▶ Task directions:
Exclude the pictures, then repeat the remaining data exactly.

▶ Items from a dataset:
════════════════════

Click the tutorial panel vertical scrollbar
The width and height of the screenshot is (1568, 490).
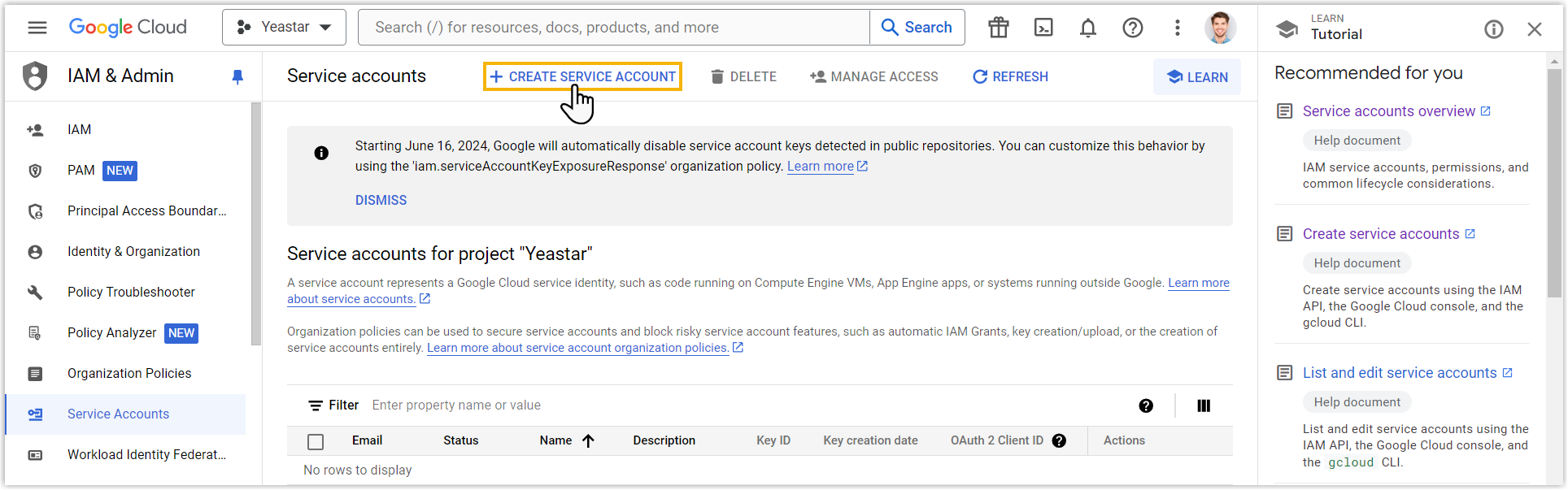point(1554,179)
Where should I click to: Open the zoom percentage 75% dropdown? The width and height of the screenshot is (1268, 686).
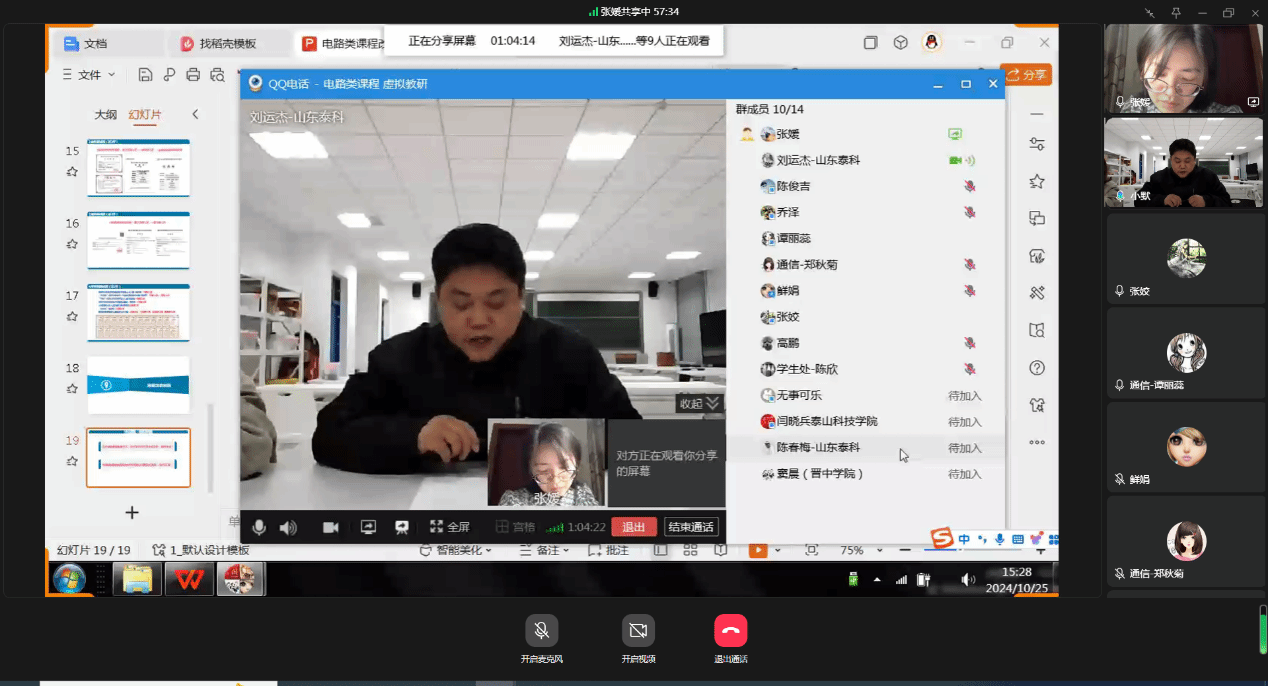pyautogui.click(x=852, y=550)
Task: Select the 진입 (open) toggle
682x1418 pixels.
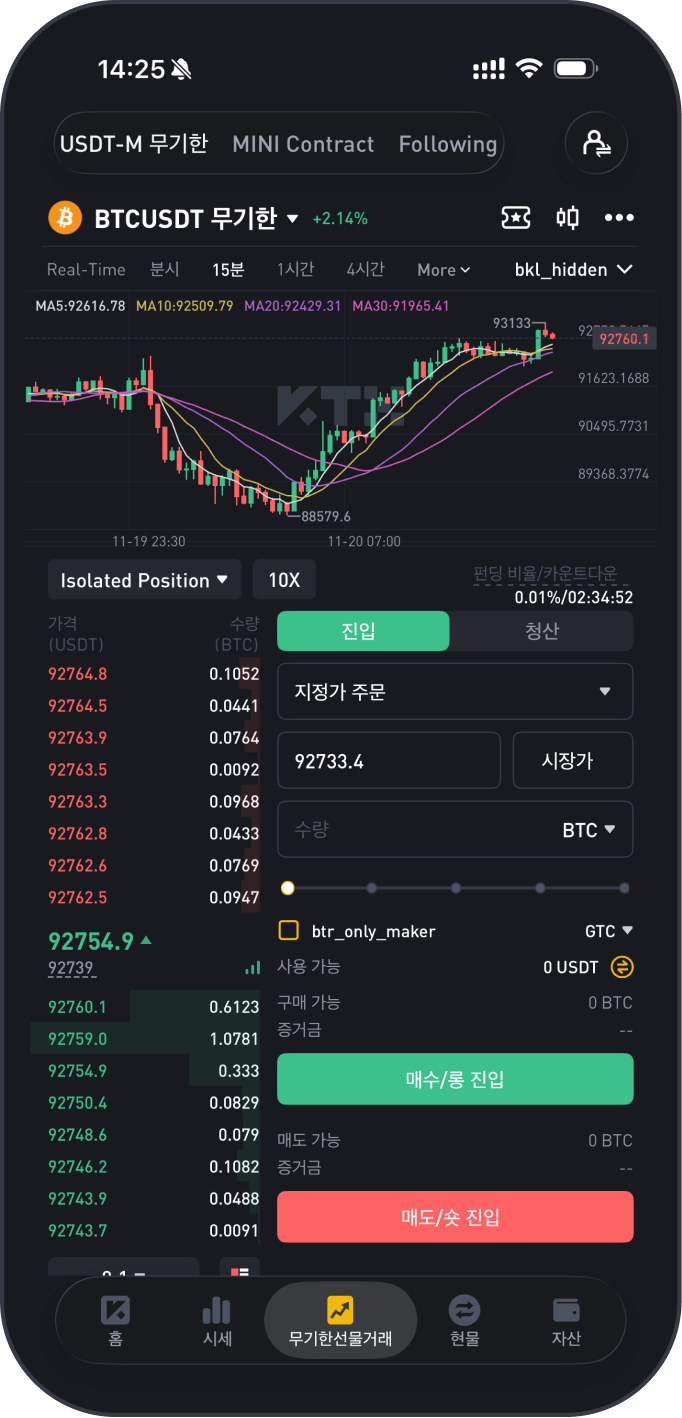Action: (363, 632)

════════════════════

▶ Solved exercise:
Click the tutorial panel vertical scrollbar
The width and height of the screenshot is (1568, 490).
point(1554,179)
Where should I click to: Open the zoom percentage 75% dropdown? The width and height of the screenshot is (1268, 686).
pyautogui.click(x=852, y=550)
Task: Select the 진입 (open) toggle
682x1418 pixels.
Action: (363, 632)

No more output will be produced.